[Stored records]

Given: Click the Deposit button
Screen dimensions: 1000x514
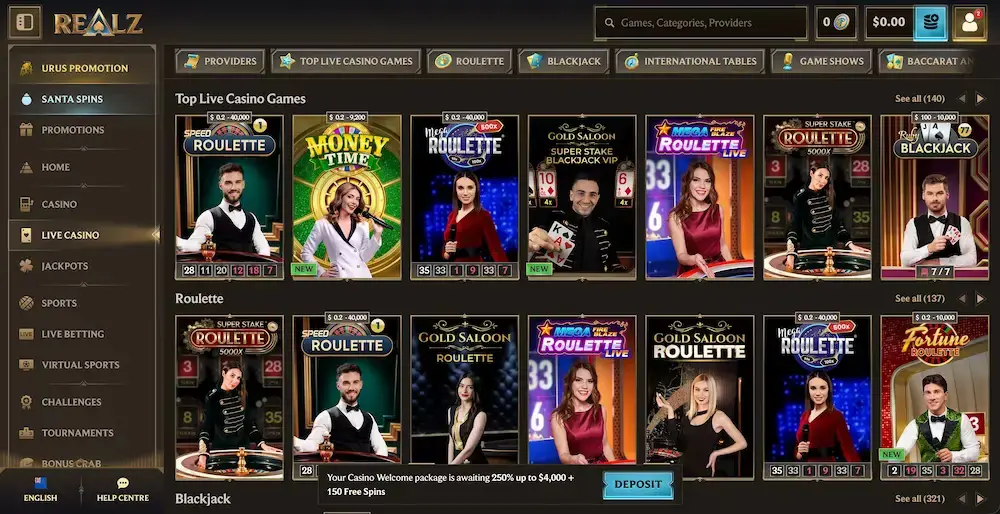Looking at the screenshot, I should (638, 485).
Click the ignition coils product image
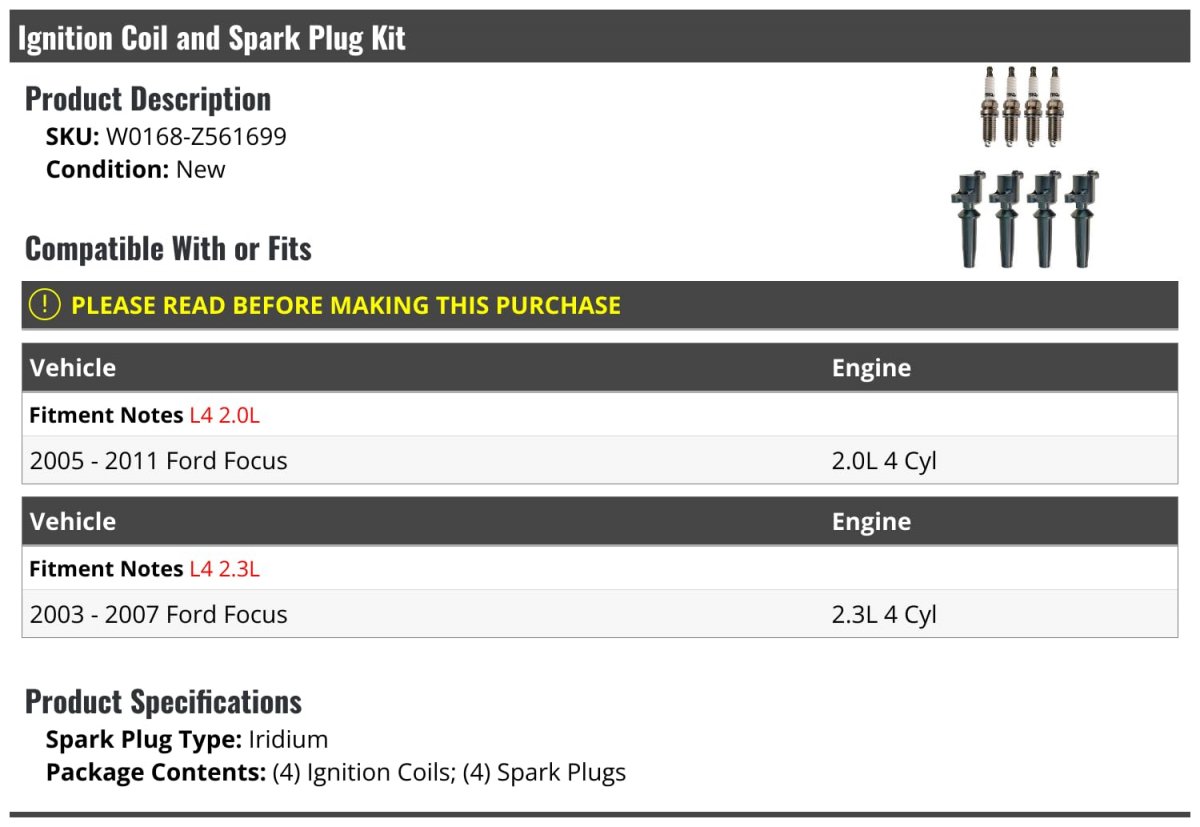The width and height of the screenshot is (1200, 827). [x=1025, y=219]
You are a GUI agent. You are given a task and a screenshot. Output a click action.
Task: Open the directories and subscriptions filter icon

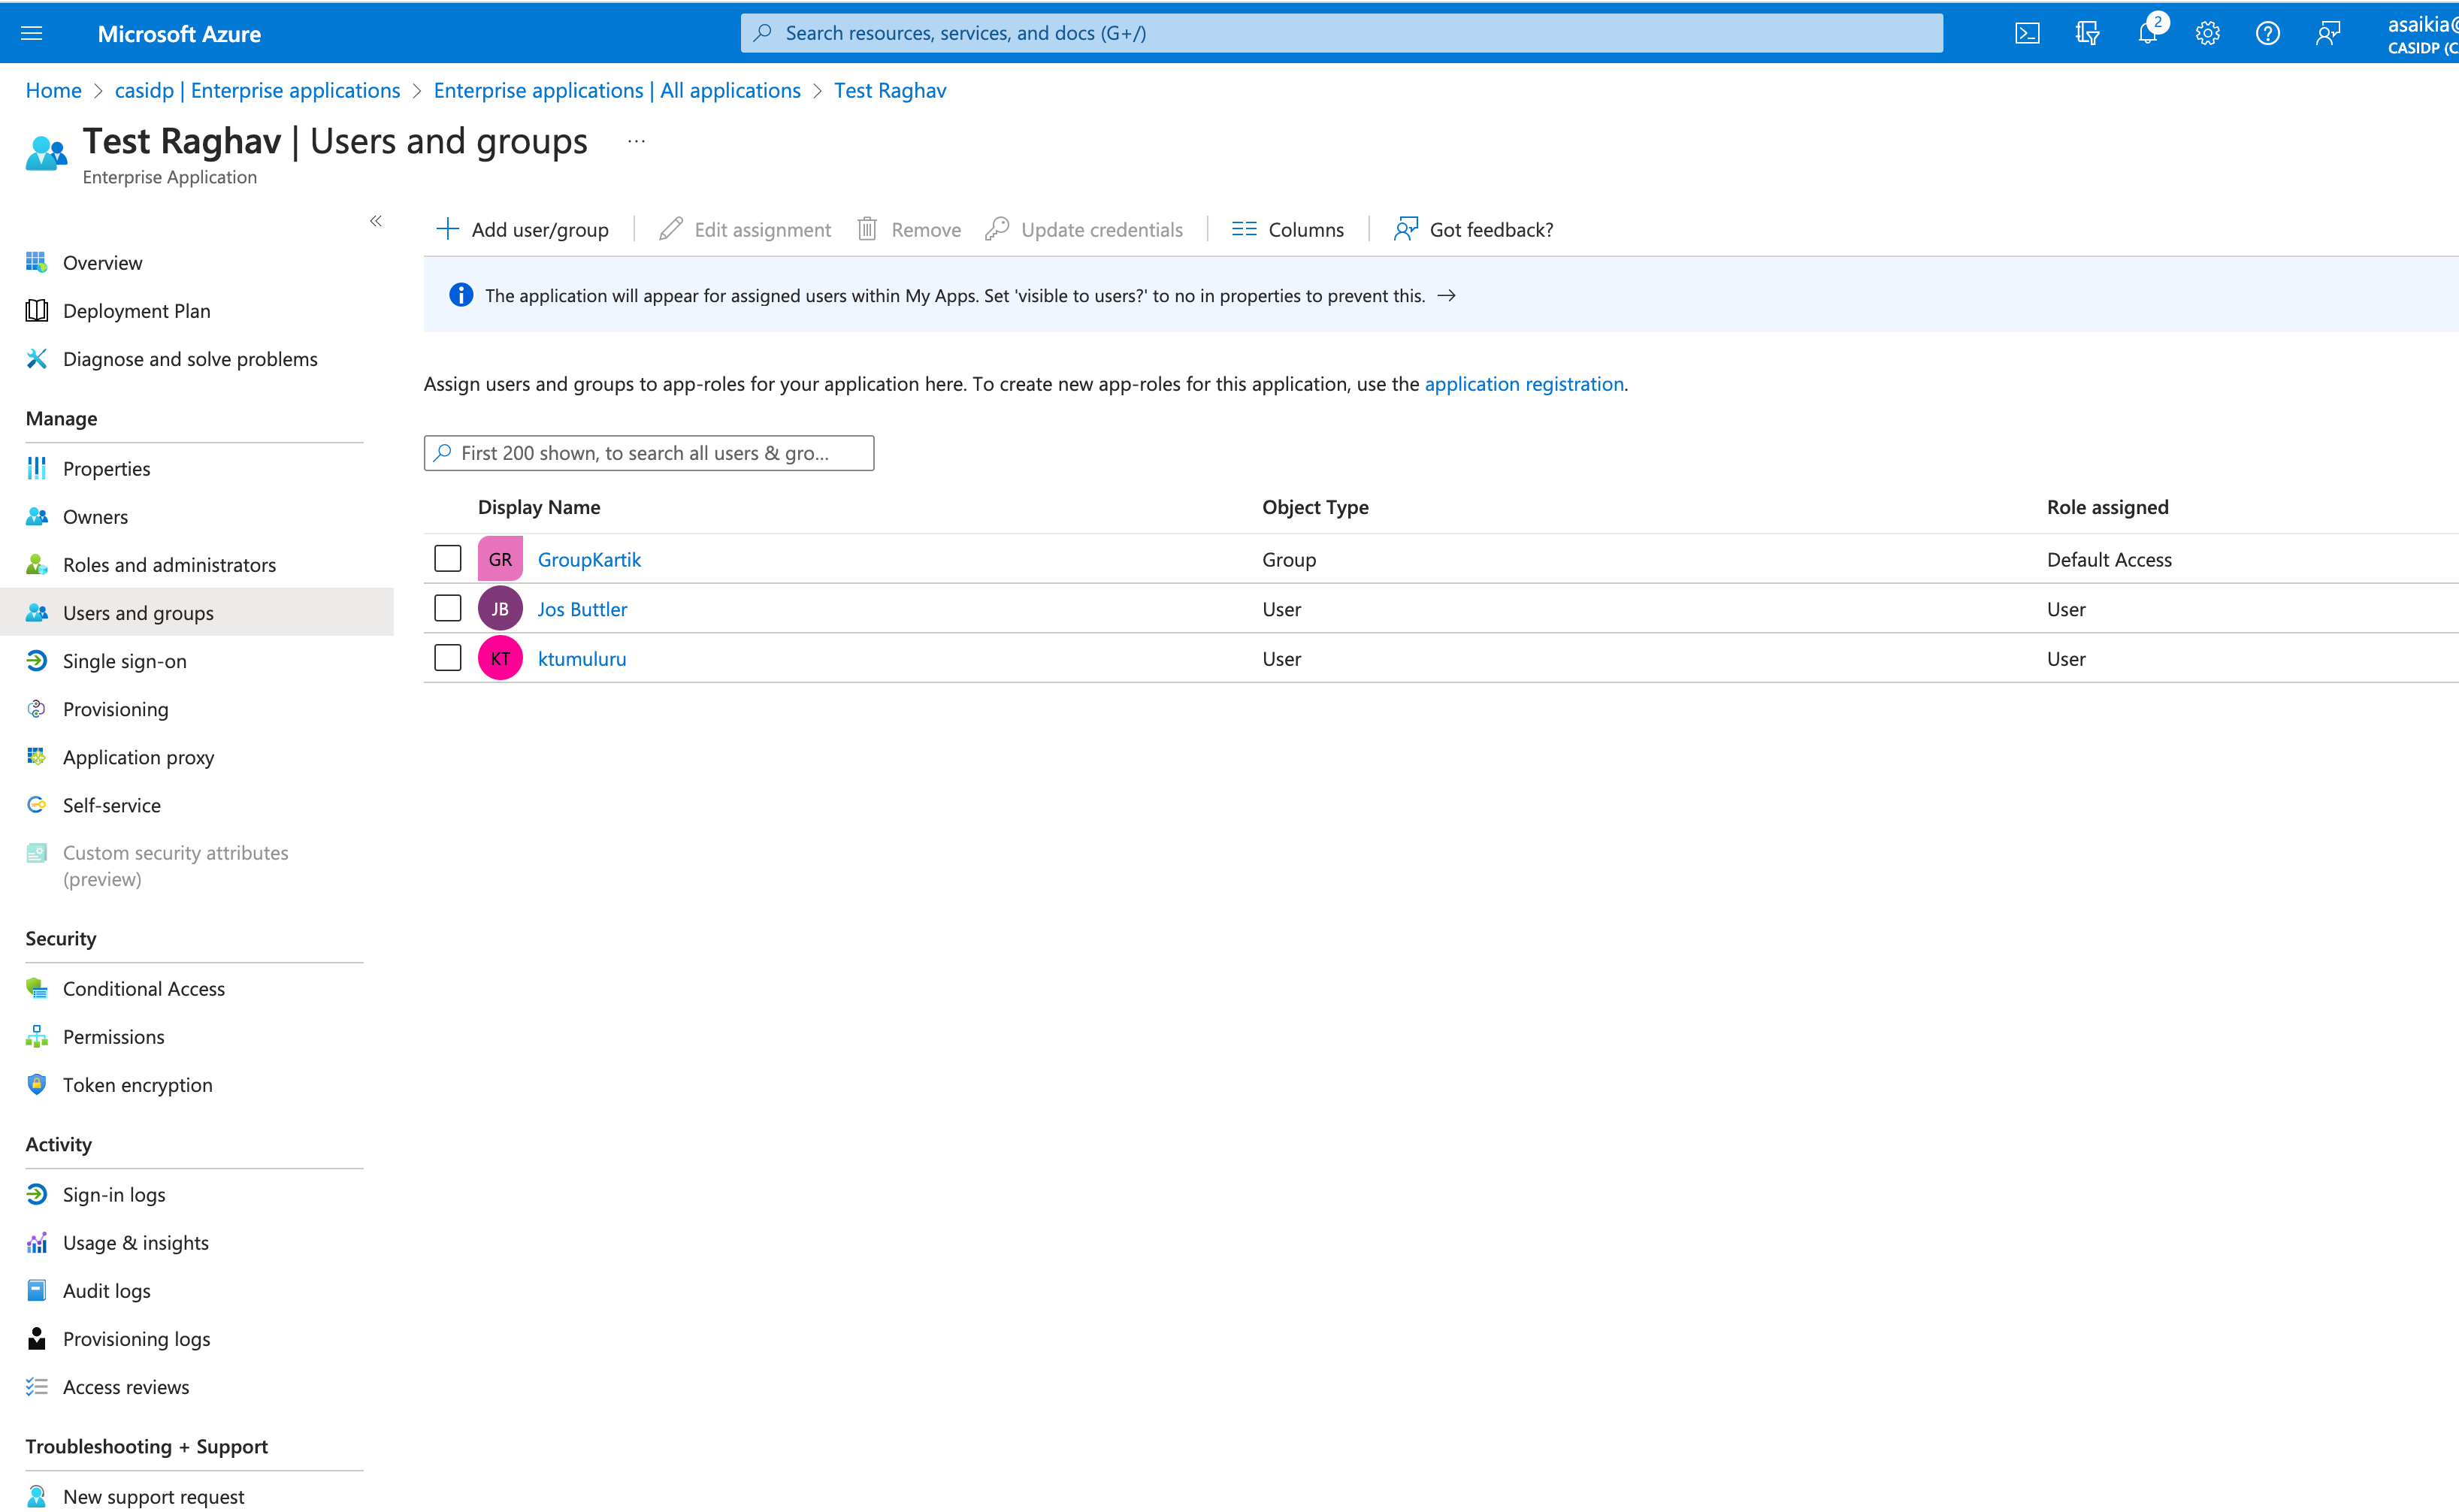(2086, 33)
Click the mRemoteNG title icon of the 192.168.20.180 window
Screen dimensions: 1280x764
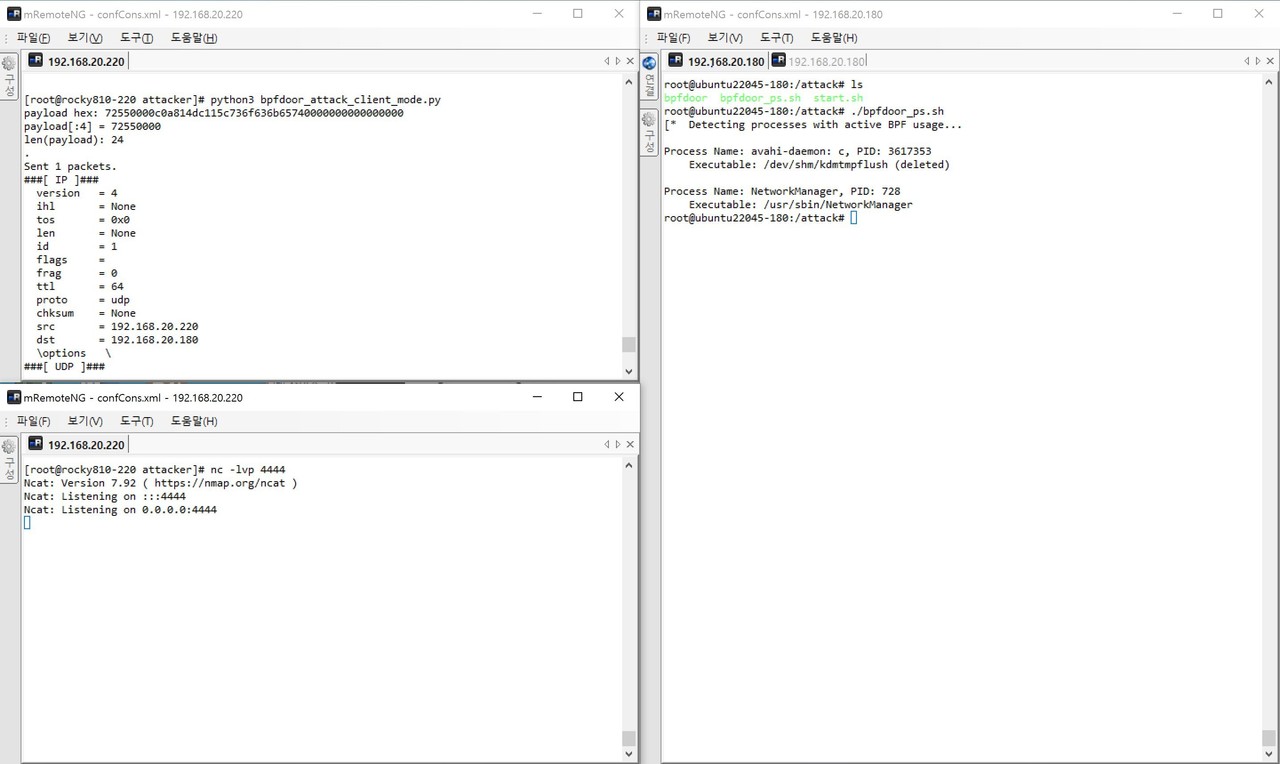pos(654,14)
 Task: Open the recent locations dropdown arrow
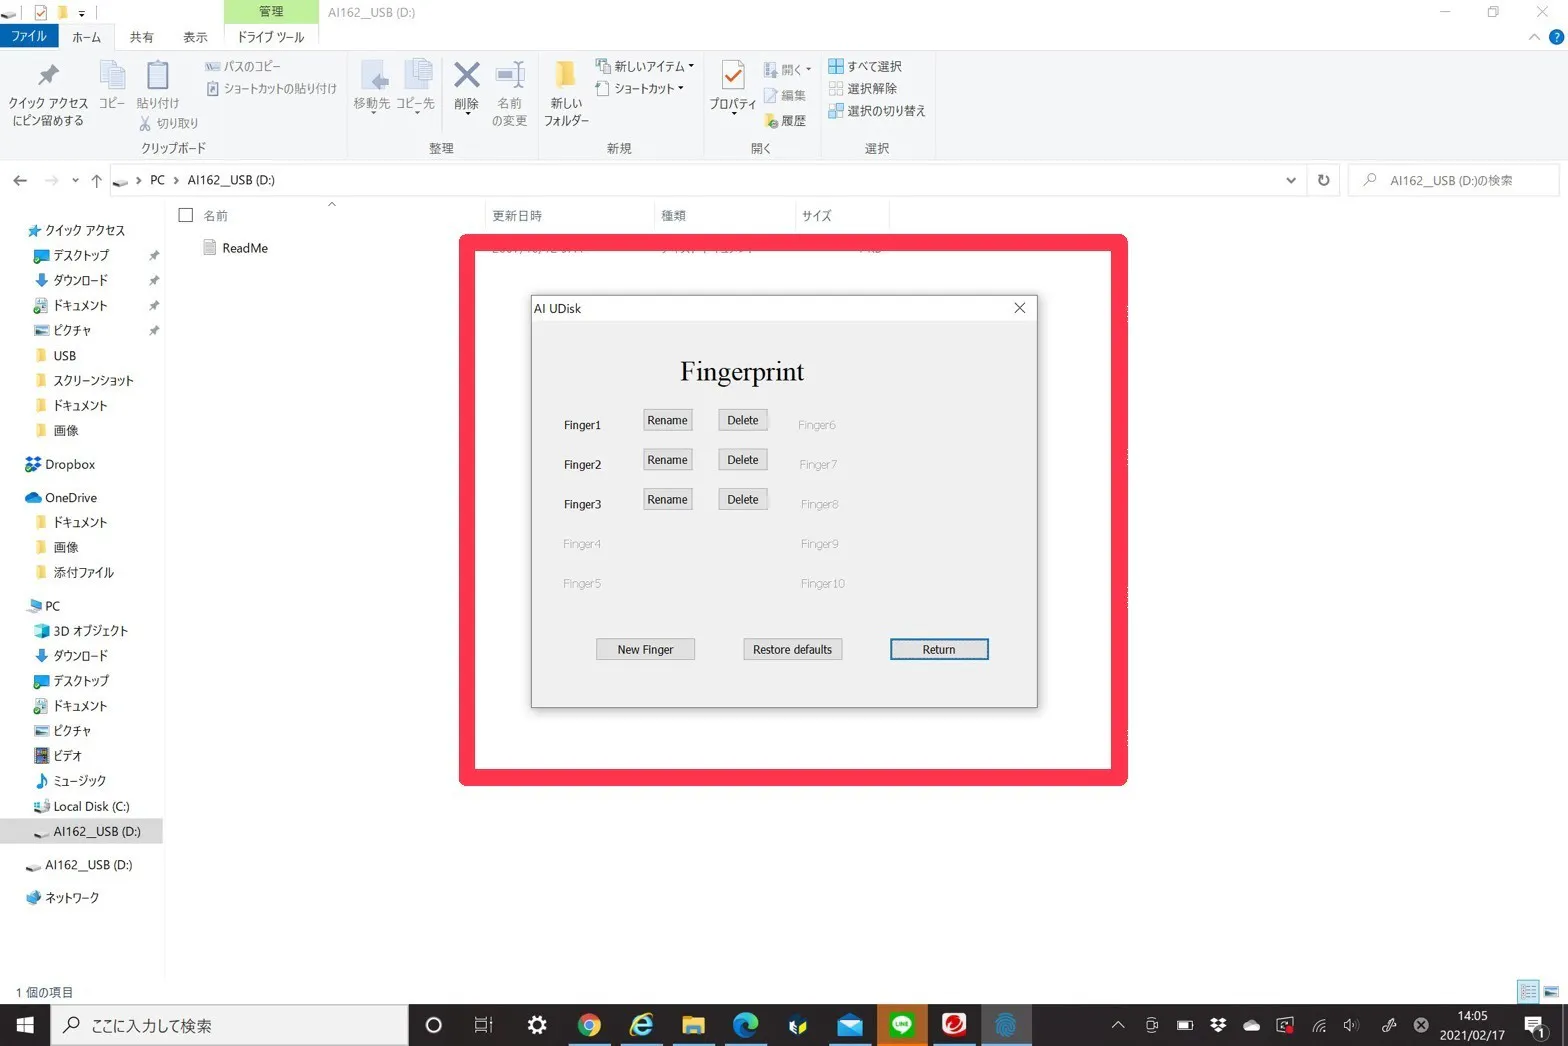(75, 180)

The request
Collect every line of the material above that contains the string "dimensions". Case counts.

The reply
Screen dimensions: 1000x514
Screen dimensions: 1280x764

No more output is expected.